Me gusta tanto la televisión pública que prefiero que cierre. Como aquellos que en la Guerra Fría decían que les gustaba tanto Alemania que preferían que hubiera dos. Pues igual pero al revés. Yo quiero defender el servicio público como lo hace el sátrapa Alberto Fabra con Canal Nou valenciano: cerrando.

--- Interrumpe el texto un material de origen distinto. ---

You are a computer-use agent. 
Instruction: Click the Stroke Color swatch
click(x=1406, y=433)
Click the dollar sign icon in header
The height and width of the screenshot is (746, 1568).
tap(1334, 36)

Primero las autonómicas. Después las nacionales. Hay que
cerrar las cadenas públicas. Todas en fila al matadero. No se trata, como dice
el marrullero de Fabra, de reservar el dinero público para hospitales y
escuelas (y delfines y osos panda y gatitos huérfanos, se le olvidó decir). Se
trata de cerrar para permitir que emerja toda la mierda oculta, todas las
mentiras, tejemanejes, trampas y medias verdades que haya en las cloacas de la
tele pública.
Nada más anunciarse el cierre de Canal Nou, los trabajadores
comenzaron a gestionar y elaborar su propia programación. Por fin sus
informativos informaron sin ser la voz de su amo. Denunciaron qué consignas
políticas recibían porque ahora pueden hablar: silenciar el accidente de Metro
en el que hubo 43 muertos, mostrar el perfil bueno de Zaplana, cantar las gestas de Camps,
ocultar los casos de corrupción. La audiencia se triplica porque esa es la tele
pública que queremos los ciudadanos, la que dice cuánta porquería hay bajo la
alfombra, cuántos cadáveres esconden los sepulcros blanqueados del telediario
en prime time. Si el cierre es el
precio que hay que pagar para que una tele pública progubernamental sea solo
pública, paguémoslo.
Y luego que cierren las privadas. Una por una. Que los
trabajadores no tengan nada que perder y revelen quién maneja los hilos, qué
consignas siguen, qué intereses ocultan. Por fin despegaría la audiencia de
Intereconomía y 13 TV.
Como esto no ocurrirá, los telespectadores deberíamos exigir
que, por turno, al menos un día al año los directivos dejaran las cadenas en
manos de los trabajadores para que tiraran de la manta y corriera el aire.